Reviewer's Rating

Relic from the Latin “relinquere,” which means “whatever is left behind”; a proof of existence – creative or destructive, soothing or traumatic, tangible or not; we have existed and we still do and a mark is left. And since we interact we assimilate or are assimilated gradually or unconsciously, hence the osmosis. On this axis of transformation and mutability Euripides Laskaridis’ piece makes for a unique performance.  To quote from the website “…with our gaze fixed firmly on unexpected aspects of the human condition, we explore everyday life – the little details, the collective subconscious, the imaginary and the absurd. By testing the limits of our acceptance of the incongruous and unfamiliar…”.

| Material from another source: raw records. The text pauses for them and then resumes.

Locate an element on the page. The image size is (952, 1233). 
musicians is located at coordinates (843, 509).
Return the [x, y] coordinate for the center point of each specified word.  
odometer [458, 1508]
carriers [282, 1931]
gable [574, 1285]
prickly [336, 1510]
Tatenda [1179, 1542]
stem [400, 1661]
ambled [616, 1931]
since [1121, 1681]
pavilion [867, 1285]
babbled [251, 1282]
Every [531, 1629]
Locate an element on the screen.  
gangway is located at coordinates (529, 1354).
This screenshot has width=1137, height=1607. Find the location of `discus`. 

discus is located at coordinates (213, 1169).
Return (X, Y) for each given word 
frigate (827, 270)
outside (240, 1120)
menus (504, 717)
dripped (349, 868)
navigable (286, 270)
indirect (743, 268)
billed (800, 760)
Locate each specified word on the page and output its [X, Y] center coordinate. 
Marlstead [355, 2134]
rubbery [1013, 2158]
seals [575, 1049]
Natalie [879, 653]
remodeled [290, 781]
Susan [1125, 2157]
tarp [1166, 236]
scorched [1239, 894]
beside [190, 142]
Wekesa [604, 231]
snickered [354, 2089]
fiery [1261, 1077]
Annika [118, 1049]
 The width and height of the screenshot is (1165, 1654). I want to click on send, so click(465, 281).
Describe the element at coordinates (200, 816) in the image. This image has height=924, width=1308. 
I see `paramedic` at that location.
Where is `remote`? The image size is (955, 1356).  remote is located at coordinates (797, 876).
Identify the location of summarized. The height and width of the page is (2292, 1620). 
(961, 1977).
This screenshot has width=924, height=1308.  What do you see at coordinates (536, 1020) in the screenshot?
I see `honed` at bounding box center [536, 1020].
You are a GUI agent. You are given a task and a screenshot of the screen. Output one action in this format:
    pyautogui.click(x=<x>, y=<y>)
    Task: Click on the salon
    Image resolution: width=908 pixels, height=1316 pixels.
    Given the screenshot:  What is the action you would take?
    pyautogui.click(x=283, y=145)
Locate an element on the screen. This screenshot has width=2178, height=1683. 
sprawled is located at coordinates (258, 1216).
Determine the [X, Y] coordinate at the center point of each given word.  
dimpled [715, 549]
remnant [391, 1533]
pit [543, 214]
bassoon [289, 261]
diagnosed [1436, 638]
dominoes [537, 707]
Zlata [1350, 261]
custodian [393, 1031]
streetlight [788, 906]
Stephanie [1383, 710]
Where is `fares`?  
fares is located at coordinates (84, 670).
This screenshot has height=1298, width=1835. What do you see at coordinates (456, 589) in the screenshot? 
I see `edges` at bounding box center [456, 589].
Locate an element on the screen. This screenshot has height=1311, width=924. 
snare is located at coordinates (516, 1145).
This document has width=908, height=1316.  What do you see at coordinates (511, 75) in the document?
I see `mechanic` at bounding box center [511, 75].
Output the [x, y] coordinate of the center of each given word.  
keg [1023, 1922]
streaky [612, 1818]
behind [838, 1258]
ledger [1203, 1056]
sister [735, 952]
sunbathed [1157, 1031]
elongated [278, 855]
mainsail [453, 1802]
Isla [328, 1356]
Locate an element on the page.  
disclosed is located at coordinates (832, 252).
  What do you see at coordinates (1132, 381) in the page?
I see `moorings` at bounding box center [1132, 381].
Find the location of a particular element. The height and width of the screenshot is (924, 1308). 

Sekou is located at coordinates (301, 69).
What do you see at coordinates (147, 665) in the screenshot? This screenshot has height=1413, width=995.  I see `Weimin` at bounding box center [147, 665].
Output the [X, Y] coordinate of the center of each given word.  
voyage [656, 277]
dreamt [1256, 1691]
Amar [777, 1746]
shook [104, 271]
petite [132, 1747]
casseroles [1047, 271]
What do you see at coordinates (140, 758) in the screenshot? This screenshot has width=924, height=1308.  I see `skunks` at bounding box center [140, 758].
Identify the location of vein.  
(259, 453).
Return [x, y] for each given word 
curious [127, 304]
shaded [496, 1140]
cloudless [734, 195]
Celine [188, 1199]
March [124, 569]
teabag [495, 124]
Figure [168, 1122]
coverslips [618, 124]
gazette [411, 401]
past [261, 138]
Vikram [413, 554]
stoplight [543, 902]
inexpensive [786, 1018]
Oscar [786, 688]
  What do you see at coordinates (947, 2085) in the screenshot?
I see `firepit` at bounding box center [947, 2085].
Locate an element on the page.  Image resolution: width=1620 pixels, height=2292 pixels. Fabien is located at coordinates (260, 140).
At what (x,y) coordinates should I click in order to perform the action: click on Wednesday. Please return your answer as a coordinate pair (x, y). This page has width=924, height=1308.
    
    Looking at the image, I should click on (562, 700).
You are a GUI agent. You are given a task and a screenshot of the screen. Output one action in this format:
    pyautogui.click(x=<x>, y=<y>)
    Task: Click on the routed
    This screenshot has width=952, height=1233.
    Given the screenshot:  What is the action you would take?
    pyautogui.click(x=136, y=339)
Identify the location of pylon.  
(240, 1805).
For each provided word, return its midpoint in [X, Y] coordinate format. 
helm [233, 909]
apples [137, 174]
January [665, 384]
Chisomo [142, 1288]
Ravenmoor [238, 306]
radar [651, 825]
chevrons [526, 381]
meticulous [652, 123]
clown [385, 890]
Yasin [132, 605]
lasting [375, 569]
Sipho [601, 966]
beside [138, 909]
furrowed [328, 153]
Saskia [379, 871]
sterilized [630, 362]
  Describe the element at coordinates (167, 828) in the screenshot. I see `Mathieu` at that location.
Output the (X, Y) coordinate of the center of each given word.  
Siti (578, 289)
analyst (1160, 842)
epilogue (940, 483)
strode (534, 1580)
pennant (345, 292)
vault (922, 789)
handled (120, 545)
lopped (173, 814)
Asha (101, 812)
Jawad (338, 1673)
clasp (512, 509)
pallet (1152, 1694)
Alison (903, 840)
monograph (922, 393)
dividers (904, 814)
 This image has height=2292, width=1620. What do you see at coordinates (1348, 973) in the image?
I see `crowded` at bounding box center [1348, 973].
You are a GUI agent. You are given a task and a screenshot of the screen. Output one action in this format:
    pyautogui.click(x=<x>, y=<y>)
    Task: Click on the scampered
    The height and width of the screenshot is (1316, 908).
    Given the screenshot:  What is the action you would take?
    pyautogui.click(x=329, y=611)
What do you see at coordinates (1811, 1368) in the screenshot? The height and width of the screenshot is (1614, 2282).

Bodies, gender, aesthetics and conformity are all thrown into the mix, jumbled up and the ensuing mayhem is 50mins of an experimental performance, which demands your attention, even though it might not necessarily earn your approval. Laskaridis cuts a grotesque figure, with his full body costume nude-coloured and gender-undefined. Highly muscular legs are topped with a distended belly; the head is a stocking devoid of expression and on the head two bulbous lumps; all that balancing on a pair of heals, appropriately nude. The décor is equally shambolic and minimal: an undecorated Christmas tree, long past its best, a marble bust, a Swiss ball, wires on the floor fizzing and short-circuiting.

During the show the marble bust doubles as a toilet, the Swiss ball is roughed up, an unintelligible speech is delivered with French panache, there is some crooning and some dancing and an equally intelligible tantrum. There is an element of sorrow in all the passion and the physicality of the show and the finale when Laskaridis peels away slowly  the mask as the lights drop has an affecting stillness.

Whether you appreciate the surreal and the abstract or you are a proponent of realism, Relic will not leave you indifferent in its bizarre outlandishness.